Partially Unfolded States of β2-Microglobulin and Amyloid Formation in Vitro

Abstract

Dialysis-related amyloidosis (DRA) involves the aggregation of β₂-microglobulin (β₂m) into amyloid fibrils. Using Congo red and thioflavin-T binding, electron microscopy, and X-ray fiber diffraction, we have determined conditions under which recombinant monomeric β₂m spontaneously associates to form fibrils in vitro. Fibrillogenesis is critically dependent on the pH and the ionic strength of the solution, with low pH and high ionic strength favoring fibril formation. The morphology of the fibrils formed varies with the growth conditions. At pH 4 in 0.4 M NaCl the fibrils are ∼10 nm wide, relatively short (50−200 nm), and curvilinear.
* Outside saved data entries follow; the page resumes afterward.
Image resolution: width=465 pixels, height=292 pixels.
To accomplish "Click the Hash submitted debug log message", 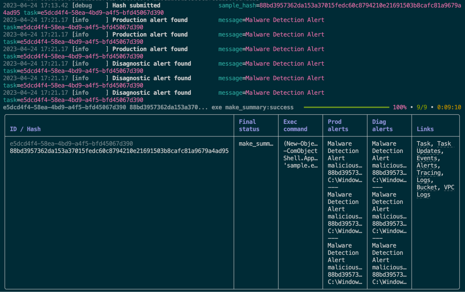I will pos(136,5).
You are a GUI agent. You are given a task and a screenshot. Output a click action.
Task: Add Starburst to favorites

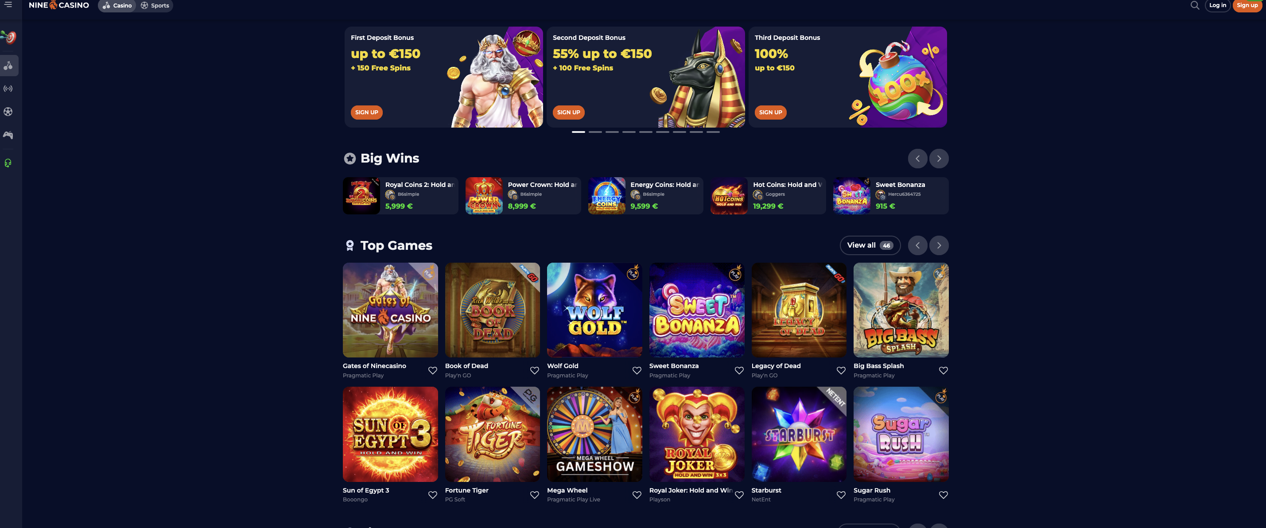tap(841, 495)
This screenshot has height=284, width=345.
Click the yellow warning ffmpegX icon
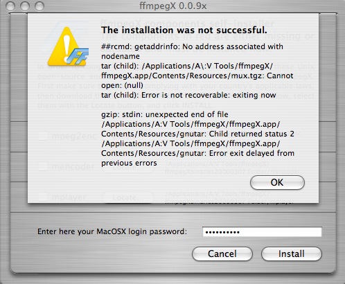(x=68, y=46)
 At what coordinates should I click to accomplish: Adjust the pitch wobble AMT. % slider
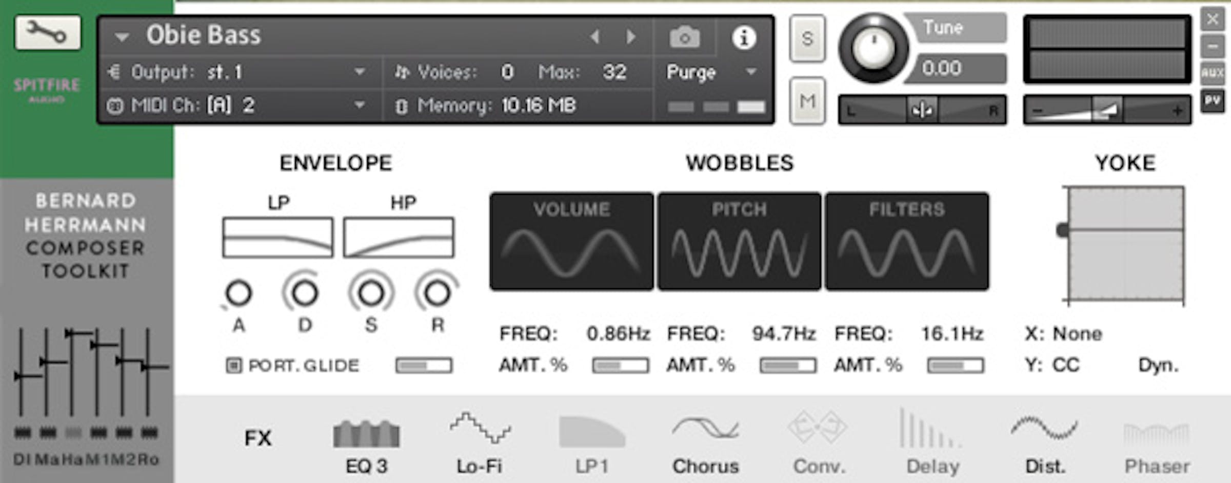point(788,366)
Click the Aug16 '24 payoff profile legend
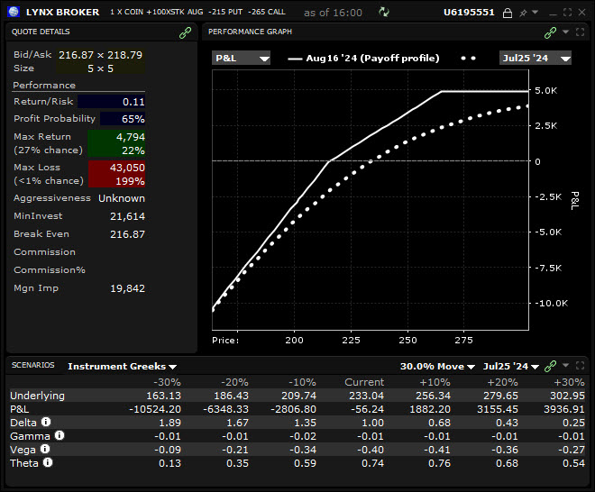This screenshot has width=595, height=492. pyautogui.click(x=363, y=58)
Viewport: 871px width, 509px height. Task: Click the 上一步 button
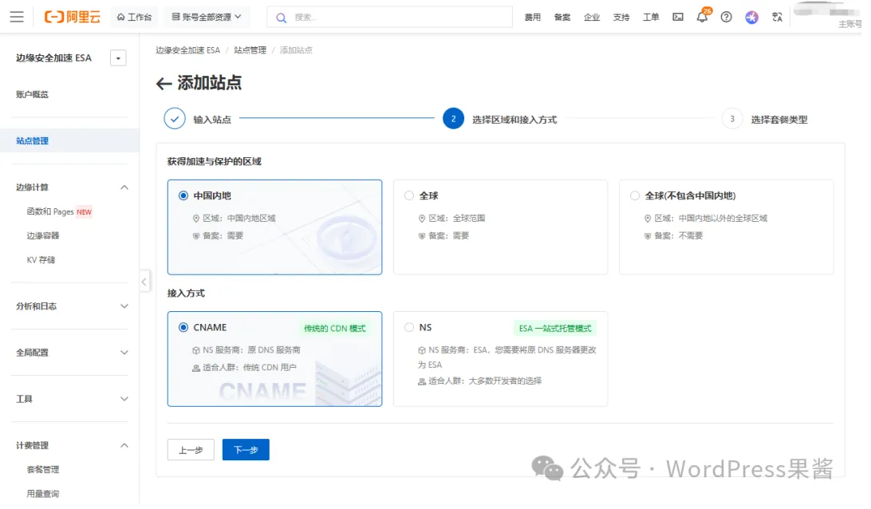click(191, 449)
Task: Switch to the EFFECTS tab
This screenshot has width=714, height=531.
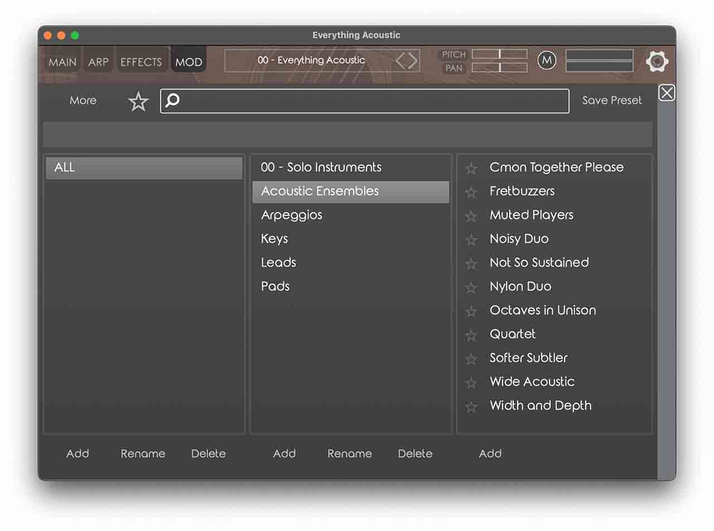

By contrast, at pH 1.6 the fibrils formed have the same width and morphology as those formed at pH 4 but extend to more than 600 nm in length. The dependence of fibril growth on ionic strength has allowed the conformational properties of monomeric β₂m to be determined under conditions where fibril growth is impaired. Circular dichroism studies show that titration of one or more residues with a pK_a of 4.7 destabilizes native β₂m and generates a partially unfolded species. On average, these molecules retain significant secondary structure and have residual, non-native tertiary structure. They also bind the hydrophobic dye 1-anilinonaphthalene-8-sulfonic acid (ANS), show line broadening in one-dimensional ¹H NMR spectra, and are weakly protected from hydrogen exchange. Further acidification destabilizes this species, generating a second, more highly denatured state that is less fibrillogenic. These data are consistent with a model for β₂m fibrillogenesis in vitro involving the association of partially unfolded molecules into ordered fibrillar assemblies.